The Late Show Pod Show with Stephen Colbert
Episode: Tom Hanks | Fed Up
Date: November 4, 2025
Guest: Tom Hanks
Host: Stephen Colbert
Episode Overview
This episode centers around Tom Hanks’ new co-written and starring role in the play This World of Tomorrow at The Shed in New York, as well as lively discussions on Broadway theater, life in New York, and memorable reflections on Tom Hanks’ legendary career. Colbert weaves in topical humor about government shutdowns, food insecurity, and technology with his trademark wit, before diving into an engaging, personal, and frequently hilarious conversation with Hanks.
Major Topics & Insights
1. Current Events Satire & Social Commentary
- Government Shutdown and Food Aid (03:35–06:00)
- Colbert lampoons the then-ongoing government shutdown and its impacts on SNAP/food stamp benefits.
- Skewers the Trump administration:
“Trump and food is like JFK and sex. Or Thomas Jefferson and sex. Or Lincoln and his hat, which he had sex with.” – Colbert (03:46)

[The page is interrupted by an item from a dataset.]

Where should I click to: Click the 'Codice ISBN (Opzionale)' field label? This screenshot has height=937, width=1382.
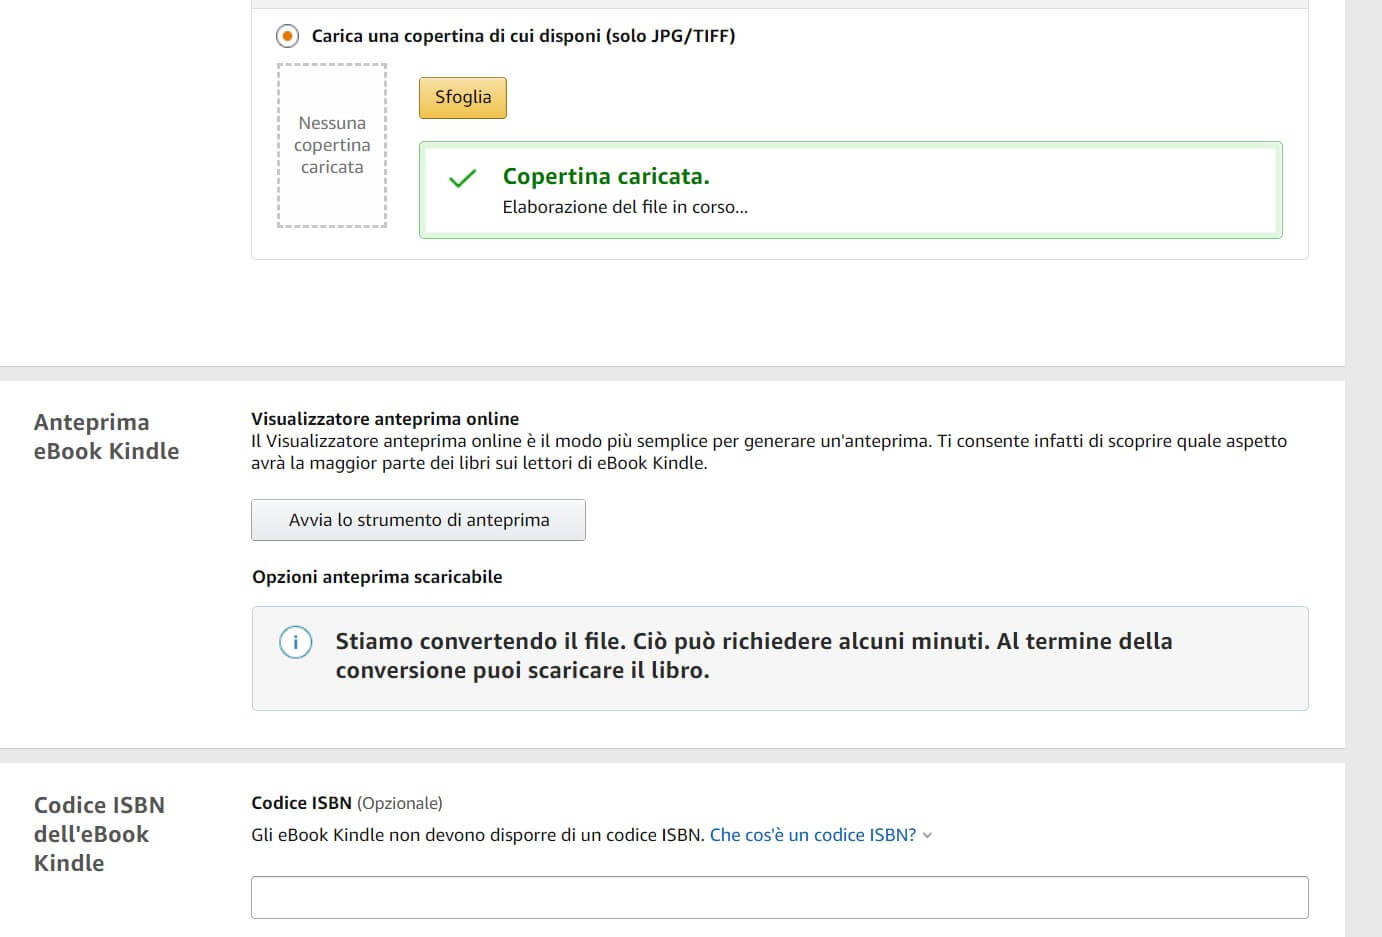pos(346,803)
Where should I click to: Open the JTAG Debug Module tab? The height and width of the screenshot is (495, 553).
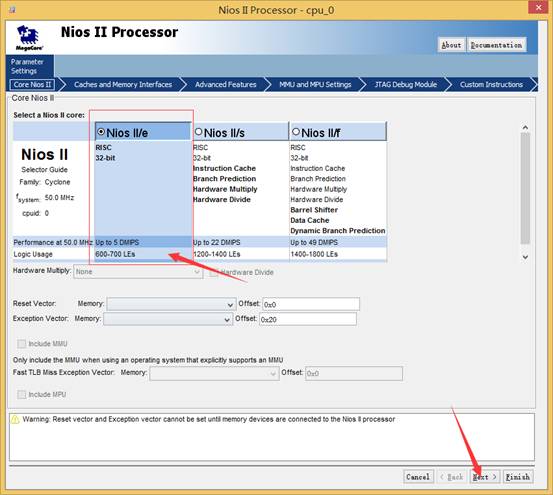(406, 85)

- Advocates not weaponizing food insecurity and promotes QR codes to support “Feeding America, Give Directly, Meals on Wheels, and World Central Kitchen.”
- Trump’s “Great Gatsby” Halloween Party (06:20–07:15)
- Satirizes poor optics amidst national hardship (“I keep thinking Donald Trump is incapable of shocking me, and then he does something outrageous, like implying that he’s read a book.” – Colbert, 06:38)
2. Tech Humor: Home Robots & Privacy (09:37–12:02)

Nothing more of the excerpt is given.